Sure animation clips are the initial input into your motion database but once this information is pre-processed by the system it is no longer handled in that form. So do yourself a favor and stop thinking about animation in terms of 'clips'. Motion Matching is about a continuous set of poses.
The Underlying Concept of Motion Matching
The underlying concept of motion matching is that we can jump to any pose in any animation at any time. There are no hard coded constraints, explicit transitions or rule-based states.
Exactly which pose to jump to at any given frame is based on a set of criteria which will be explained in more detail further down the page. In short the next pose to jump to should:
Have a similar pose to the current pose
Have a trajectory that is similar the desired trajectory (or other input metric)
A cost function is used to measure similarity of these two aspects and the lowest cost pose is the one to jump to.
The Motion Database
In order to perform motion matching, we need a dataset to work on. This is the 'motion database' or the 'Motion Data Asset' for Motion Symphony. This is a custom asset that you create, configure and process in the UE5 editor which contains all the pose data, animations and setting required to make motion matching function at runtime.
Once the user setup is complete, the Motion Data can be pre-processed. This process will generate list of poses at specific time intervals, containing the meta data for each pose, as well as a large matrix (float array) containing all the pose data in a continuous ordered form. This data can be searched at runtime and compared to achieve motion matching.
What's in a Pose
In order to compare poses, each pose requires a minimum set of data with which to compare. This data is processed and baked into the Motion Database so that it can be searched at runtime. Typically, there are two parts of a pose, the character pose (or quality features) and the trajectory (or input response features):
Note: As of Motion Symphony 2.0 it is possible to match almost anything you desire as long as match features exist for it (or if you can code them yourself).

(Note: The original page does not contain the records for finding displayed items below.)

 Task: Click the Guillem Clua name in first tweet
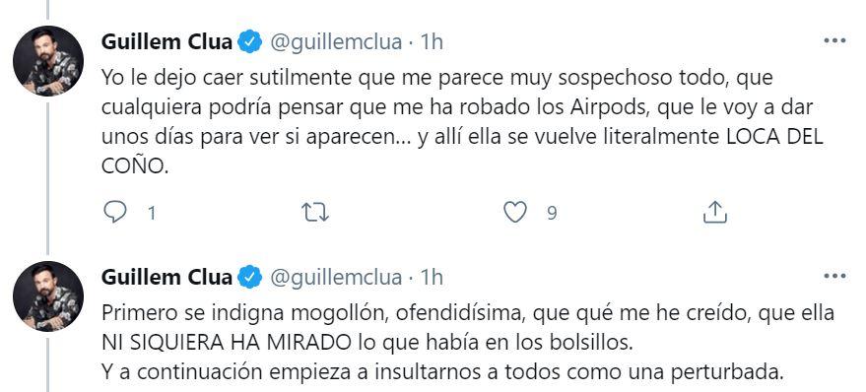pyautogui.click(x=167, y=42)
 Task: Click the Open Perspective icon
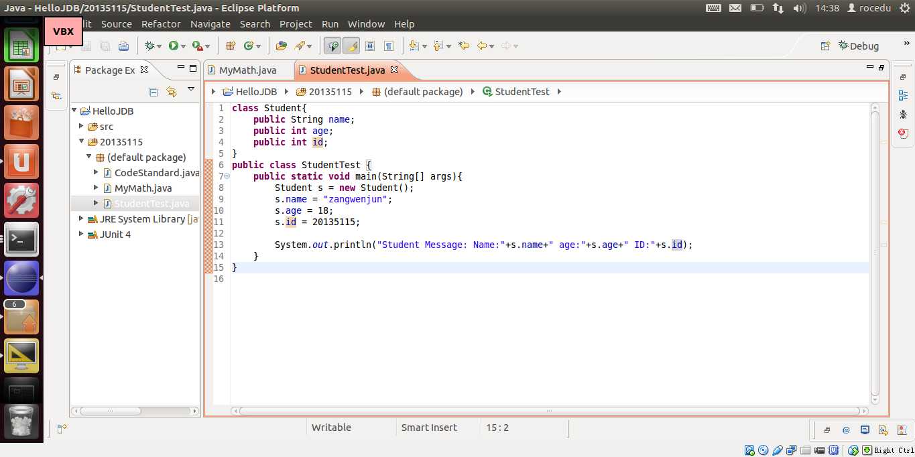(826, 46)
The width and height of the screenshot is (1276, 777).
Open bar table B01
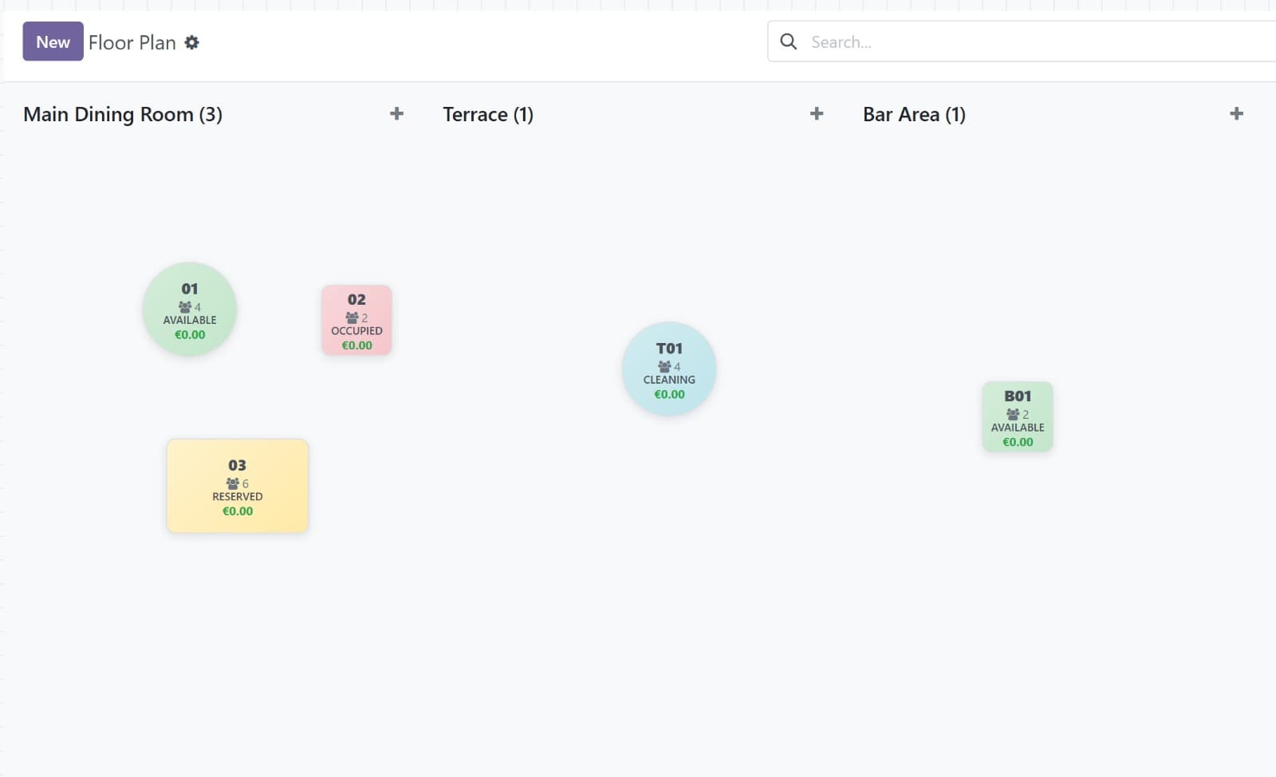coord(1018,417)
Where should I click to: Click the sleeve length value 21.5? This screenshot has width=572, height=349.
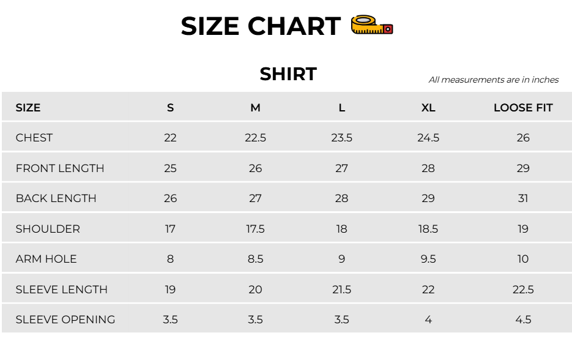pyautogui.click(x=342, y=290)
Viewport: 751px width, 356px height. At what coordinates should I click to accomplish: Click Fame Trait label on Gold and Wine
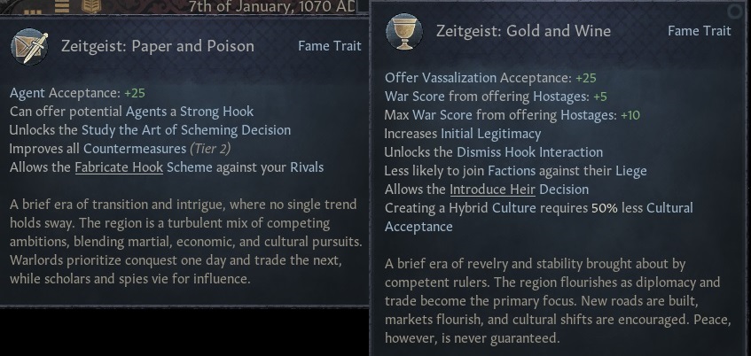tap(699, 31)
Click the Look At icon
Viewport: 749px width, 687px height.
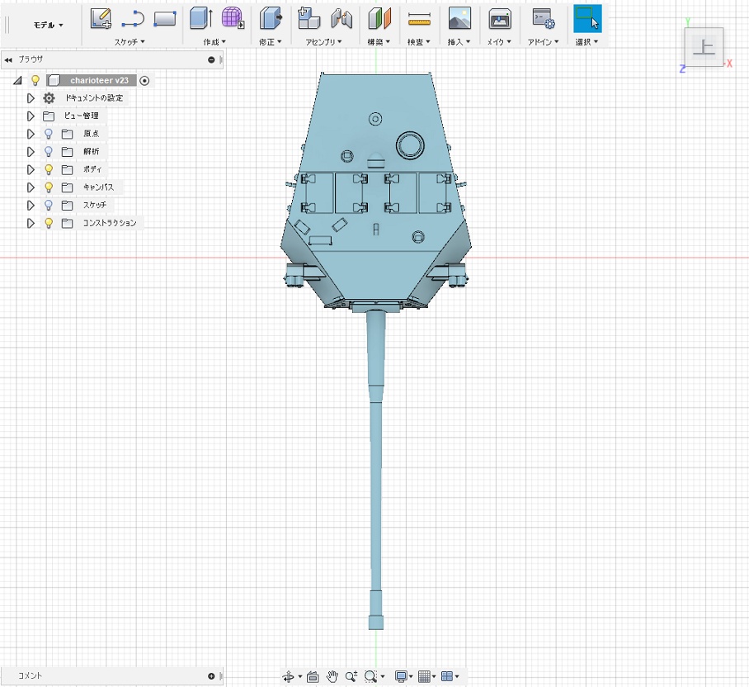tap(313, 676)
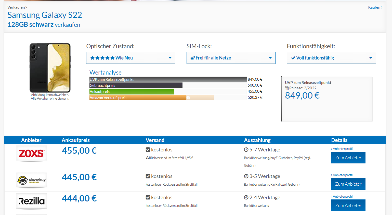Click the Samsung Galaxy S22 product image

pos(50,68)
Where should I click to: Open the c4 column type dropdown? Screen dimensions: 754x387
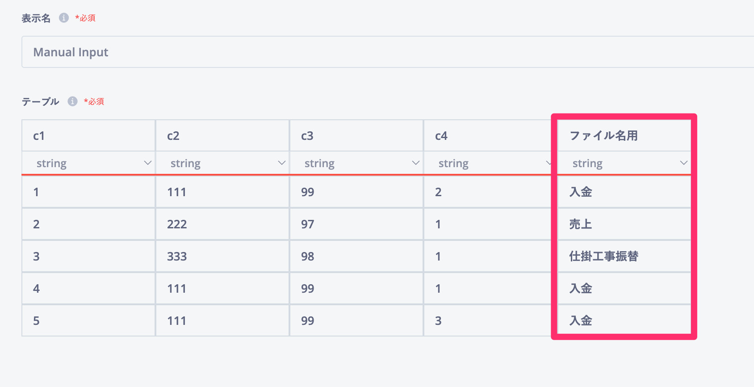(x=488, y=163)
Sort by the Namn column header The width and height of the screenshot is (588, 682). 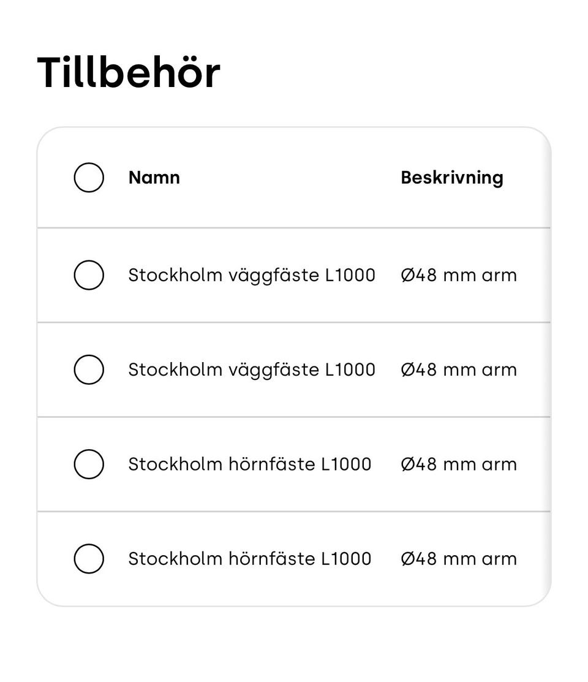coord(154,178)
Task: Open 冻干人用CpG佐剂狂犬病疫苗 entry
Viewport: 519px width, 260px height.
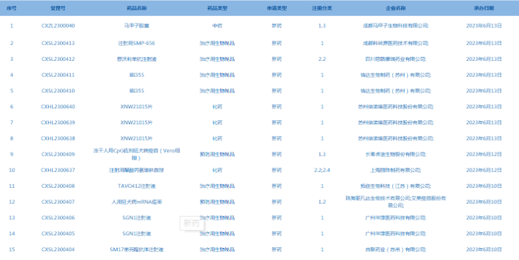Action: click(137, 154)
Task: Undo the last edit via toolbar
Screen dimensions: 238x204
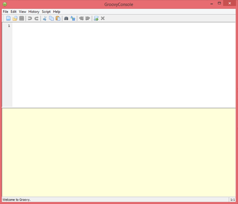Action: pos(30,18)
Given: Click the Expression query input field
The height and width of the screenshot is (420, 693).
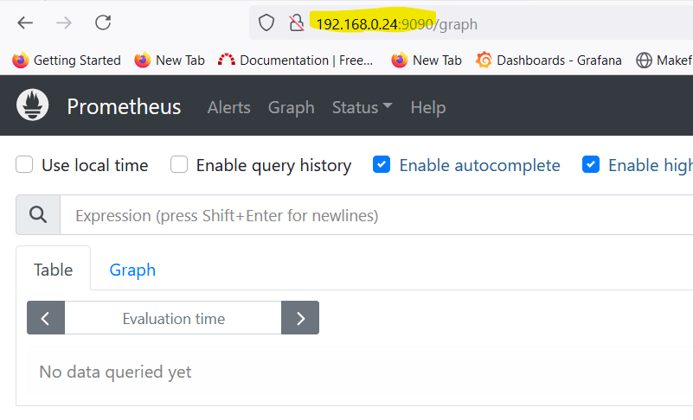Looking at the screenshot, I should click(372, 215).
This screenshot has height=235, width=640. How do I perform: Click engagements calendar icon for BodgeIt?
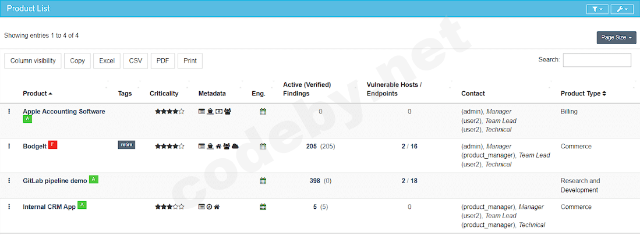(x=263, y=146)
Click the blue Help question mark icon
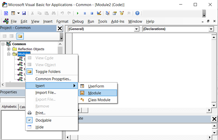Viewport: 218px width, 140px height. pyautogui.click(x=137, y=13)
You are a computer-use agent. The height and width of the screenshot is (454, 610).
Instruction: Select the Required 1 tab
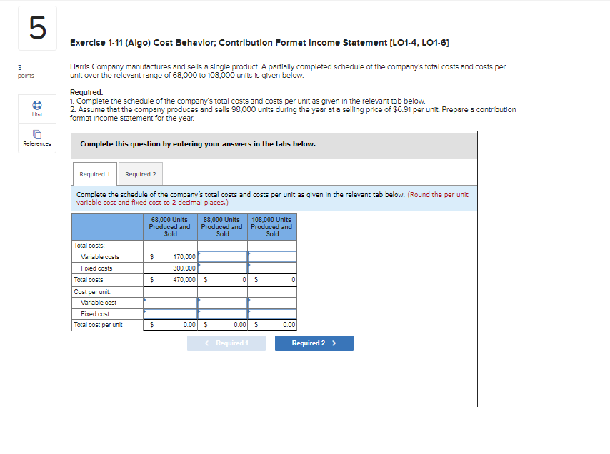pos(94,173)
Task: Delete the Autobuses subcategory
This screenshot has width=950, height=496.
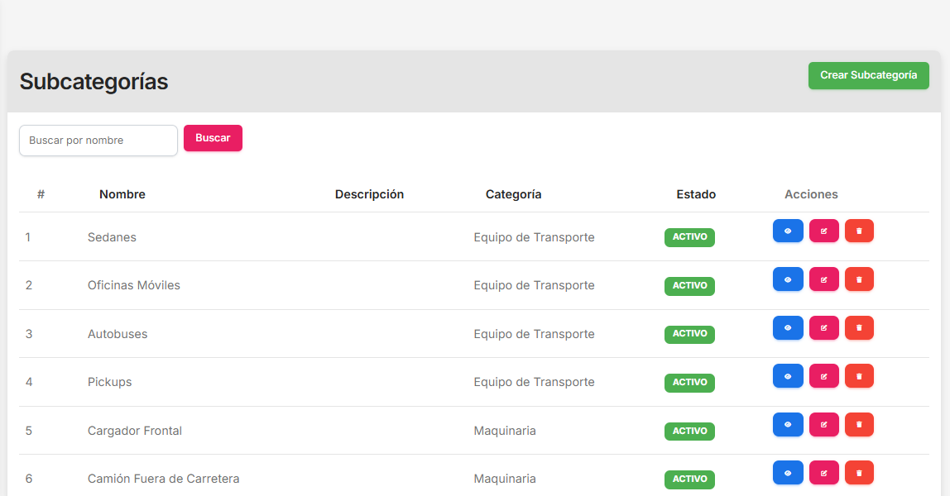Action: point(859,328)
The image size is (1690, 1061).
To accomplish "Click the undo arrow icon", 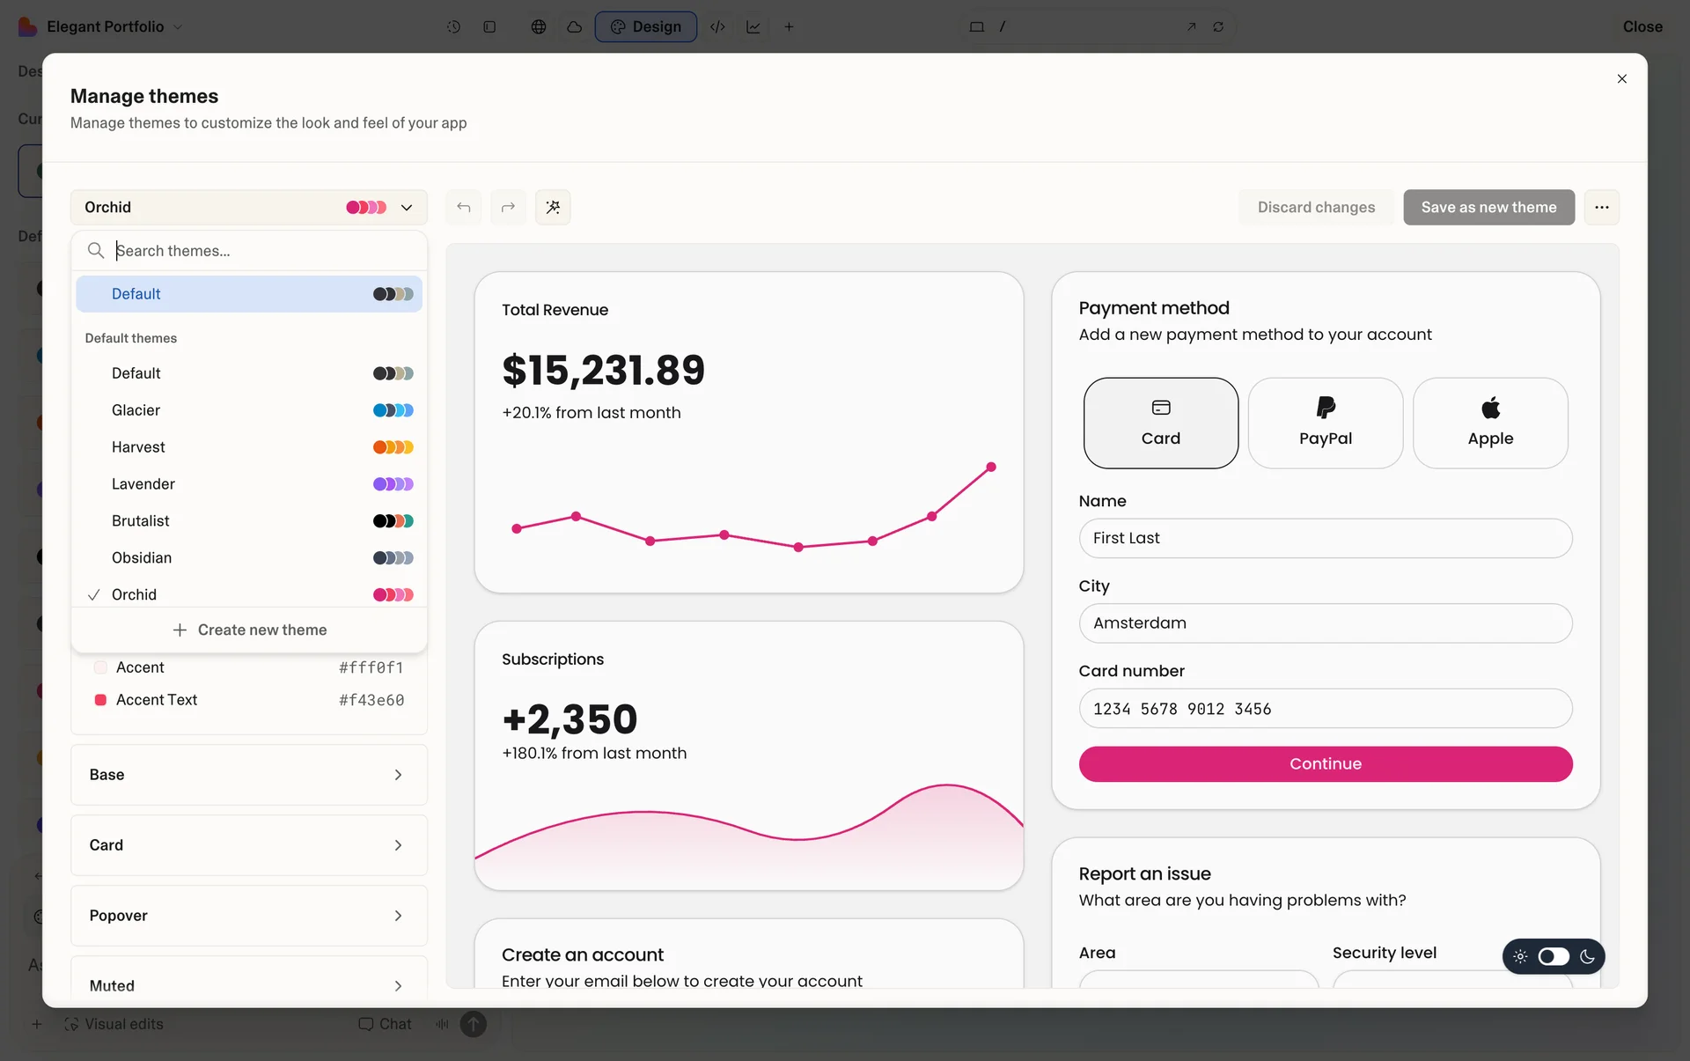I will pos(464,207).
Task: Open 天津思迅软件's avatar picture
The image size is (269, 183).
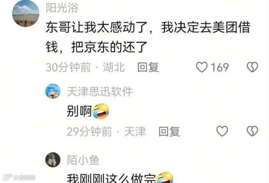Action: (x=53, y=91)
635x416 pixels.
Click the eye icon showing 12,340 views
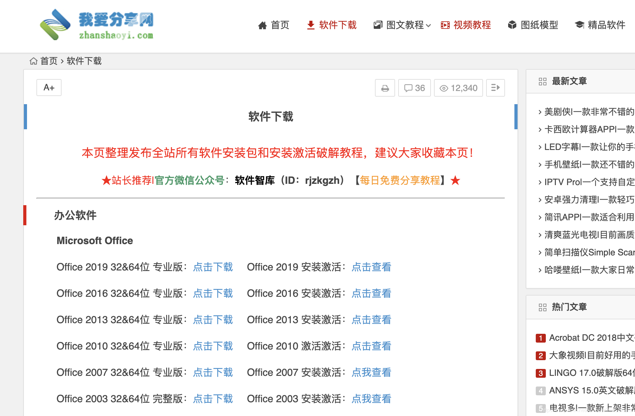pyautogui.click(x=458, y=88)
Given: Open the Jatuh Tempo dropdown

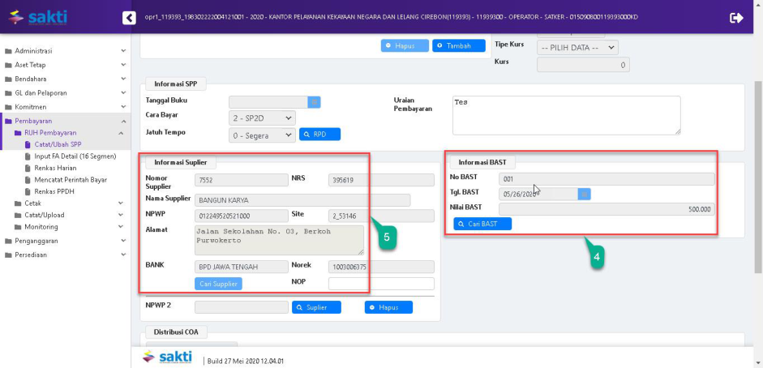Looking at the screenshot, I should pos(262,135).
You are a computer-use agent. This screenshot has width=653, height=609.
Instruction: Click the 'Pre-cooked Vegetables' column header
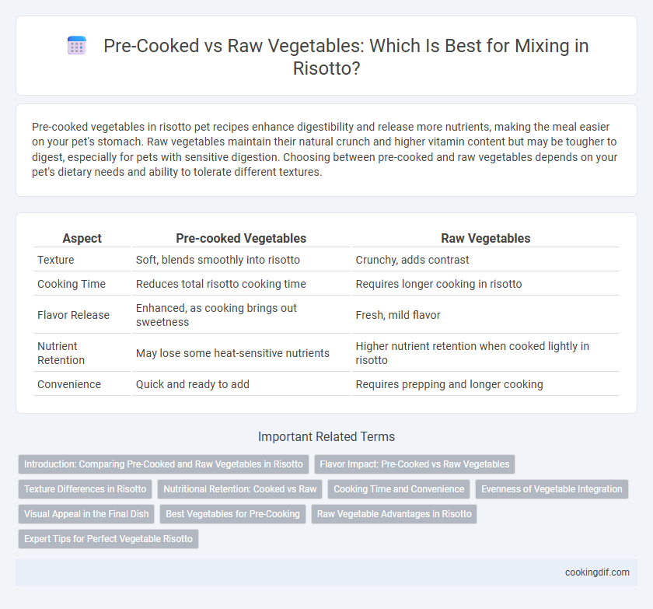241,238
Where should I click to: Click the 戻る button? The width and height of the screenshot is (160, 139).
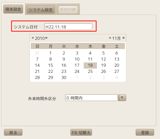click(x=13, y=132)
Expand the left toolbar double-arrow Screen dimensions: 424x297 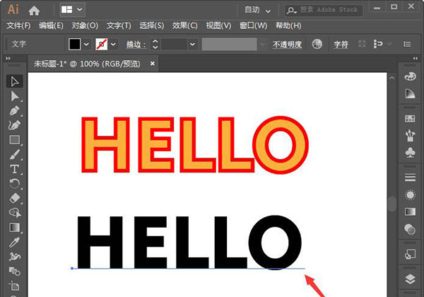(x=8, y=58)
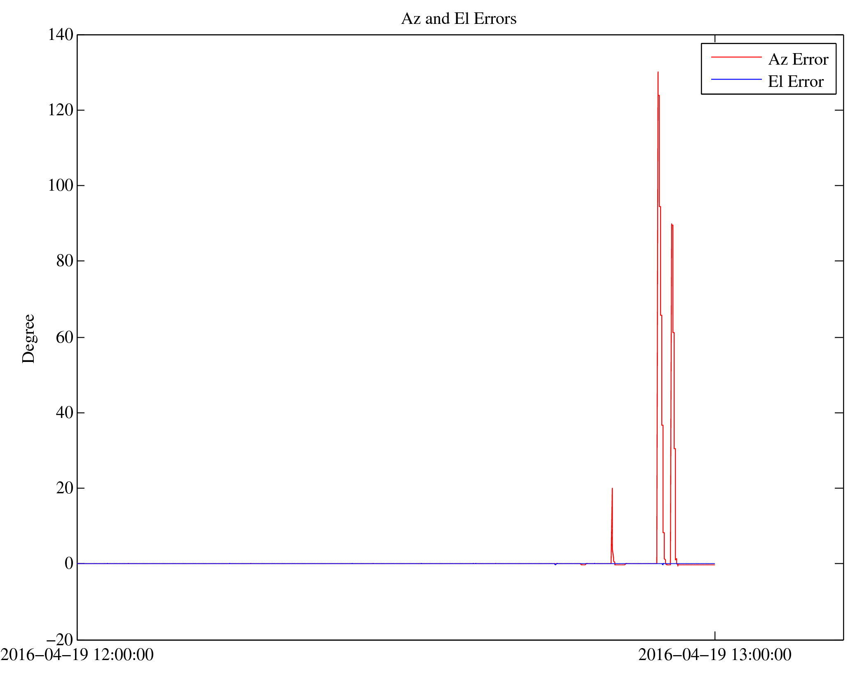Viewport: 855px width, 693px height.
Task: Click the second tall red peak near 90
Action: pyautogui.click(x=672, y=226)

However, for simplicity's sake this section of the documentation talks about the more typical pose features used for basic locomotion with motion matching.
Quality Features (Character Pose):
For ‘Quality’ (or character pose), the typical base case is to match the root relative position of the feet and the hips as well as the body velocity and yaw velocity.
The matched atoms include:
Body Velocity (Green) - The local velocity of the character (relative to the characters current orientation)
Body Yaw Speed - The signed speed of the character’s rotation around the Z axis (Yaw)
Bone Position (Yellow) - The position of each matched bone relative to the root
Bone Velocity (Yellow Arrow - The velocity of each matched bone relative to the root
Input Response Features (Trajectory):
The most common feature used for input response is a trajectory with both past and future points containing data on relative position as well as facing direction. As a minimum, 3 points should be used (e.g. -0.5s, 0.5s, 1.0s) but more can be used to improve the realistic feel of weight shifting. Each trajectory point holds the following data:
Trajectory Point Position - The position of the trajectory point relative to the character
Trajectory Point Facing - The facing vector at any given trajectory point relative to the character
Note: While trajectory is the most common input response feature, other features such as distance matching can also be input response features. Even the body velocity feature can be used as an input when not using root motion.
Tracking the Current Pose
In order to match pose the motion matching system has to track the current pose. This is often done by keeping track of and interpolating the current pose based on the last chosen pose and the database. However, Motion Symphony also has an option to track the current pose via a utility node called the 'Motion Snapshot'. This makes it easy for motion matching transitions between different states.
Desired Input Response (Desired Trajectory)
The desired trajectory is the 'control' input into motion matching which ensures that the next chosen pose is going to help move the character in the direction that the player (or AI Controller) wants it to go. A desired trajectory matching the configuration of the 'motion database' must be generated each frame based on recorded character position history and predicted future motion. The future motion is usually predicted via user input.
As of Motion Symphony 2.0, trajectory is not the only input response match feature, but it is still the most common one. More details on other match features are available later in the documentation.